**What the task asks**
Reproduce without alteration the portion of the records that opens with the line containing "Given: Close the" and closes with the line containing "Looking at the screenshot, I should point(91,67).", including both of those lines. Omit the pictures from your answer.

**Dataset records**
--*--

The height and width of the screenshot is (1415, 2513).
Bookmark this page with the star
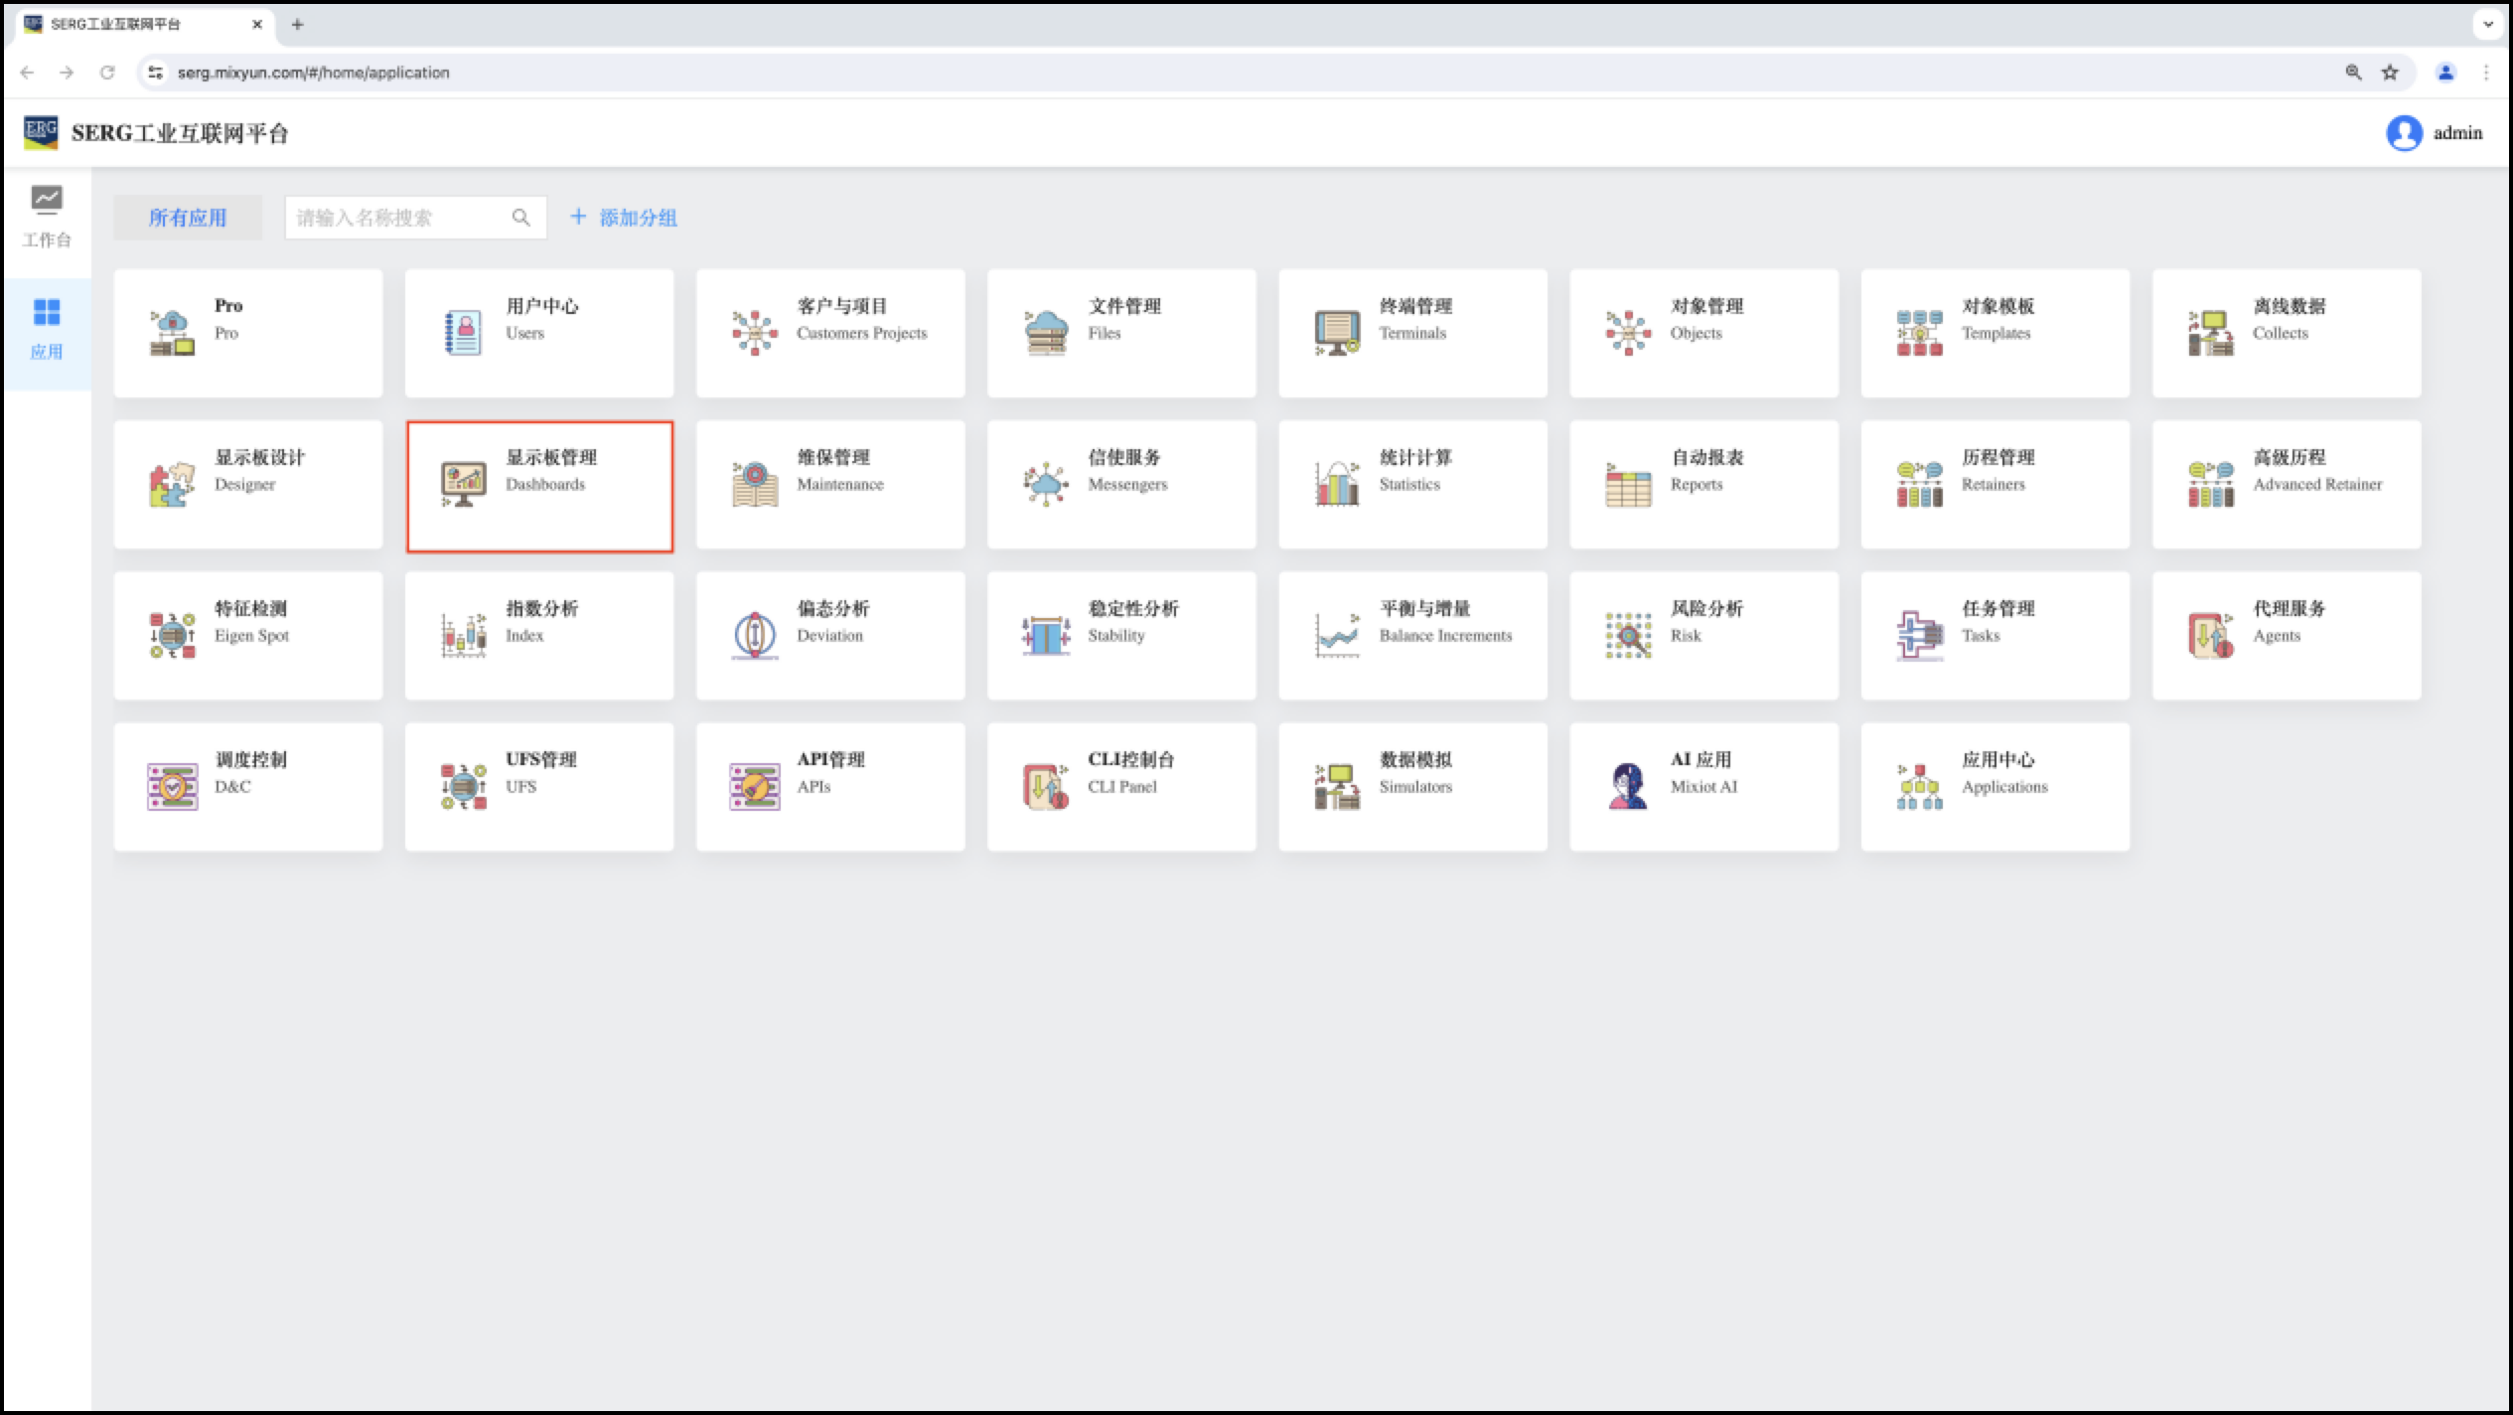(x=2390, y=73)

--*--

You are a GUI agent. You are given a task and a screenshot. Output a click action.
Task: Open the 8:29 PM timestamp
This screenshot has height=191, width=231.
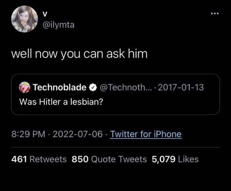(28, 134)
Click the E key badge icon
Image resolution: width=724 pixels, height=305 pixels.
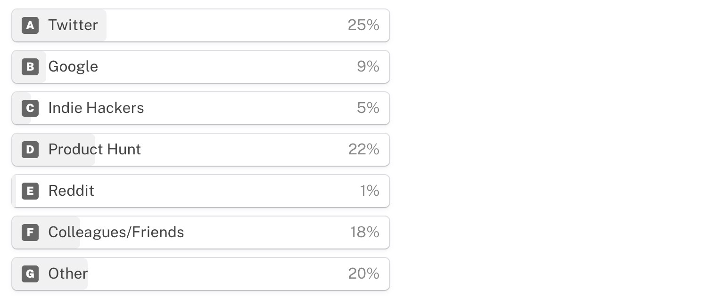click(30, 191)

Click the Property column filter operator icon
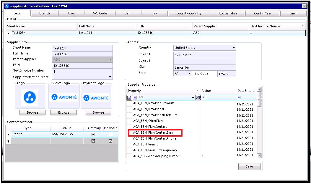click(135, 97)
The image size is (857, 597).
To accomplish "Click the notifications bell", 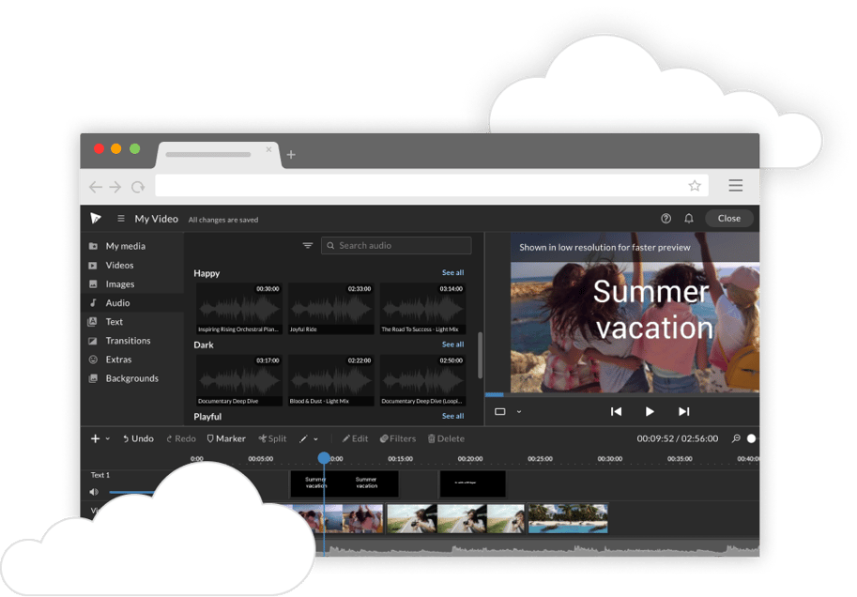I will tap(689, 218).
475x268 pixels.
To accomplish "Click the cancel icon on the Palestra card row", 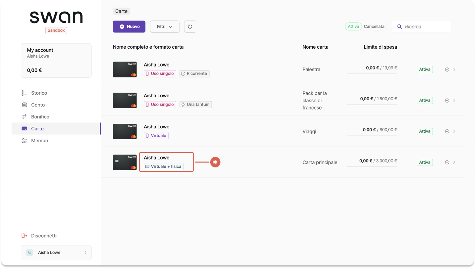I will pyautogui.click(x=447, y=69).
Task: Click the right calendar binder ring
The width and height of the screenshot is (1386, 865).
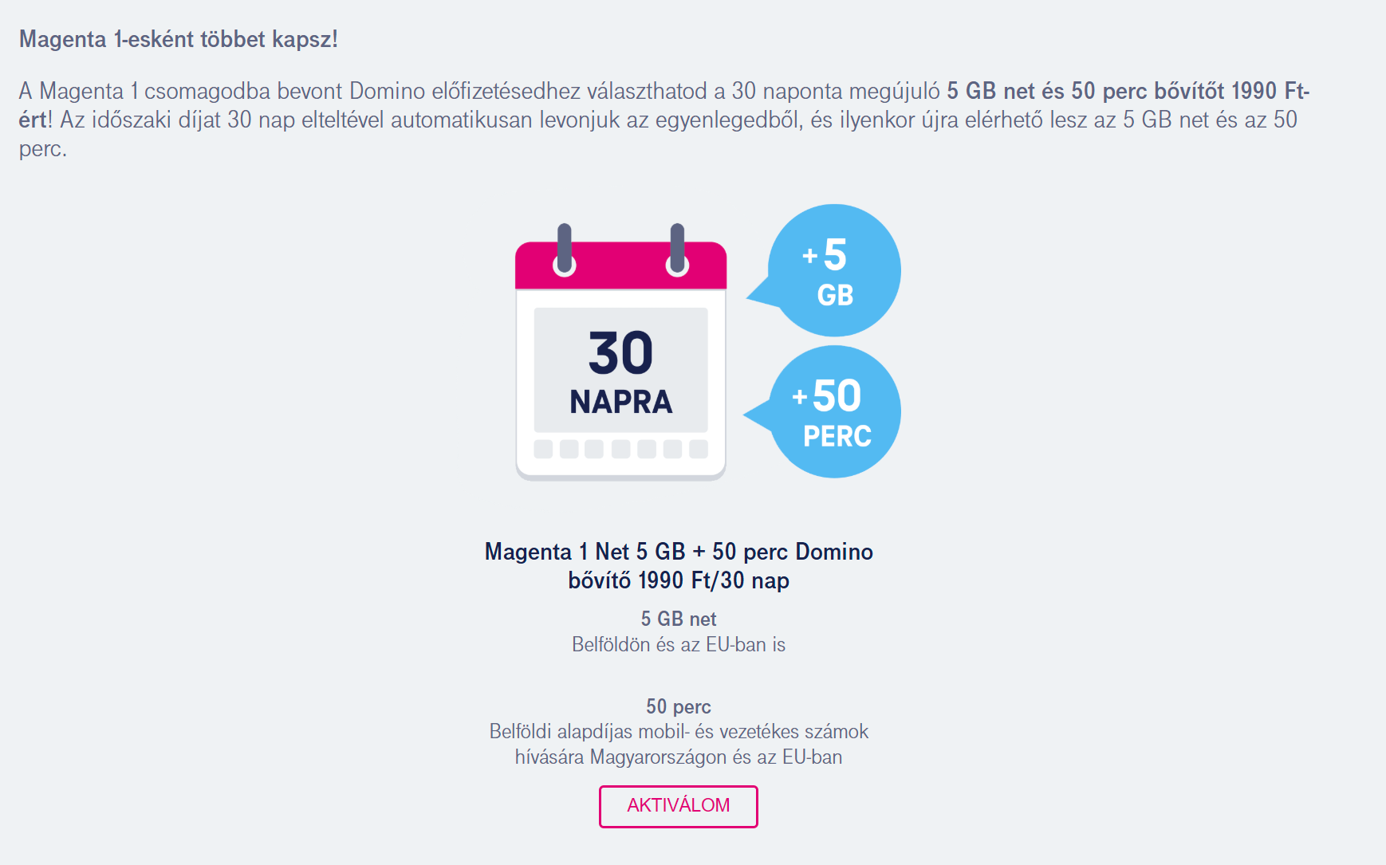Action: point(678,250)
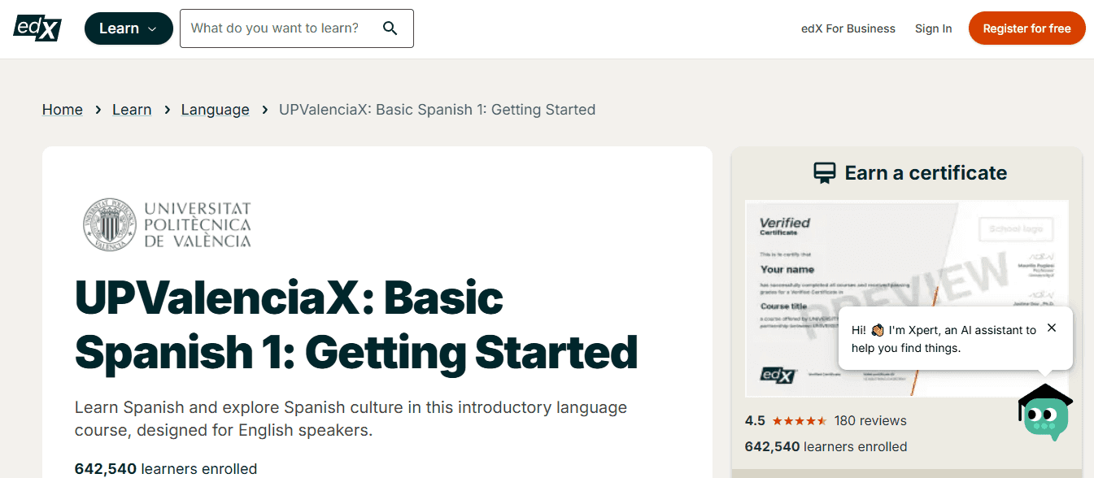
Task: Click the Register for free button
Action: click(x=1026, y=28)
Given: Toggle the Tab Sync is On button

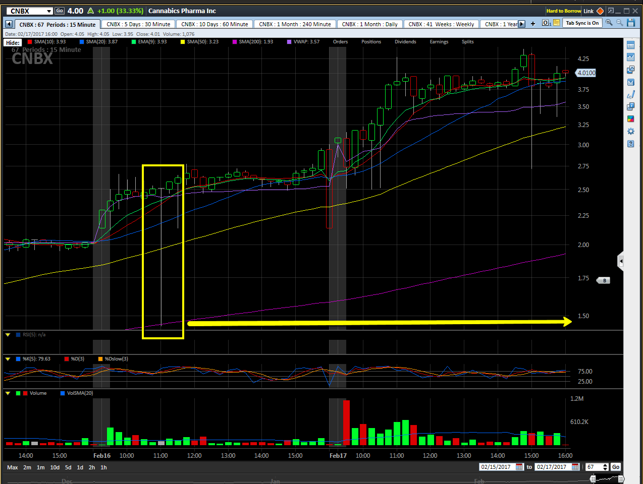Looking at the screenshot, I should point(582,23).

--*--

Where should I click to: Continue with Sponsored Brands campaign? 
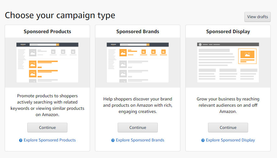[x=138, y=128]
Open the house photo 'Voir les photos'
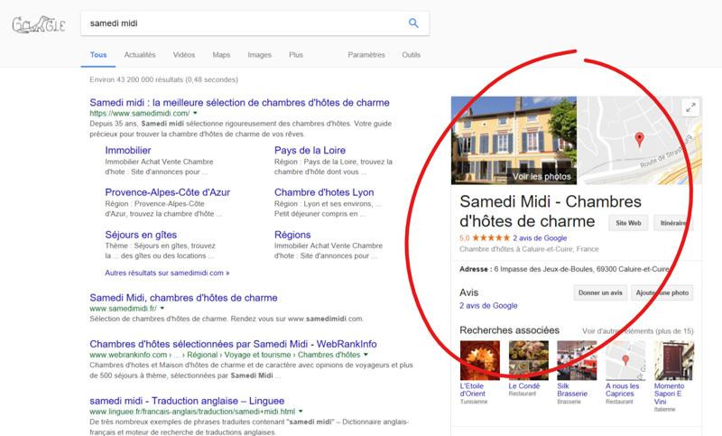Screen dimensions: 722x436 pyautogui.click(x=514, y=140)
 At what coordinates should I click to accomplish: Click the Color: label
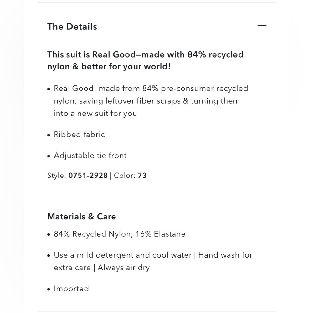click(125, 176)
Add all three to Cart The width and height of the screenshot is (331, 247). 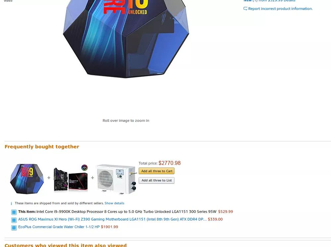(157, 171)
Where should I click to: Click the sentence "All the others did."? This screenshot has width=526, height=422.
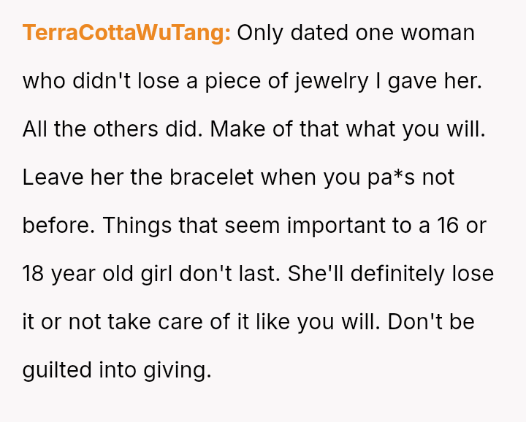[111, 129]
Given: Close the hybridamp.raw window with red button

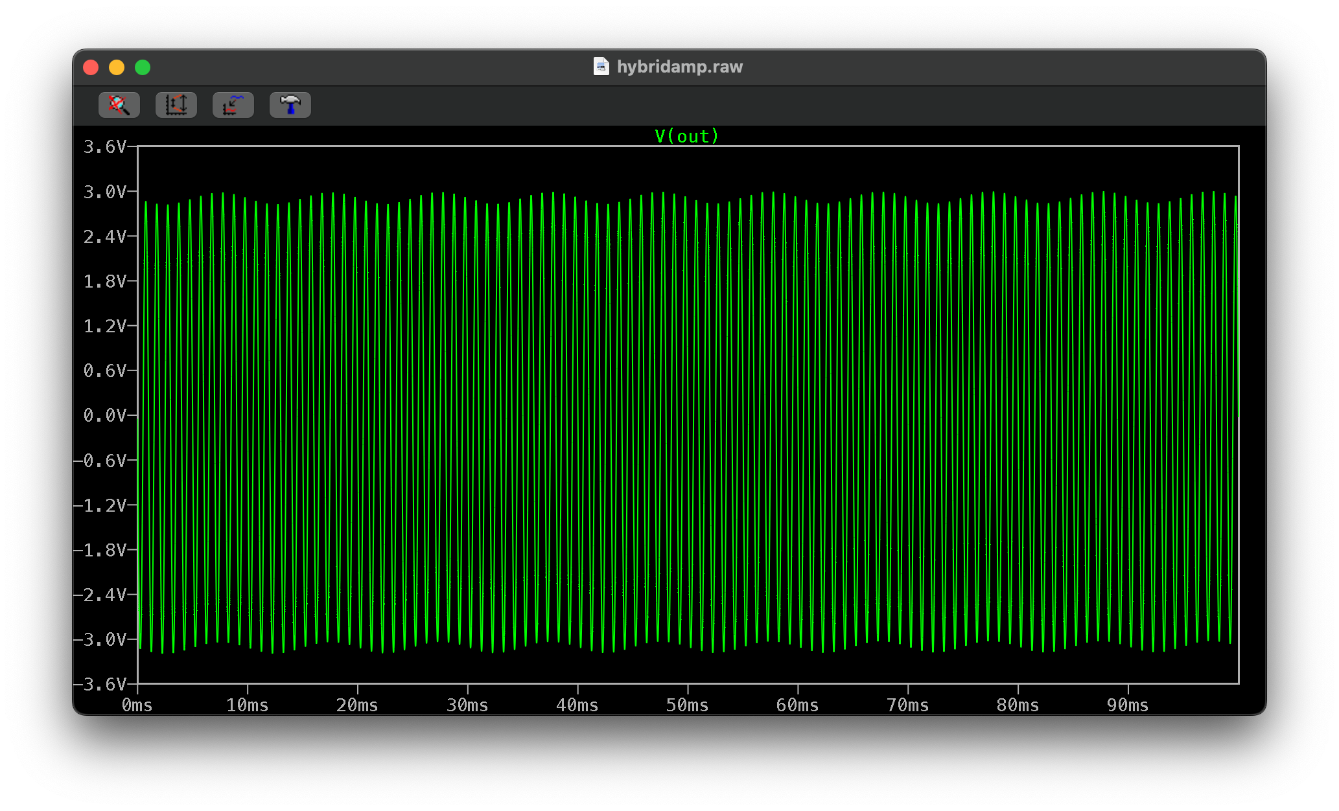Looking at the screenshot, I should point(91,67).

--*--

**Result of this task**
Given: Close the hybridamp.raw window with red button

Looking at the screenshot, I should point(91,67).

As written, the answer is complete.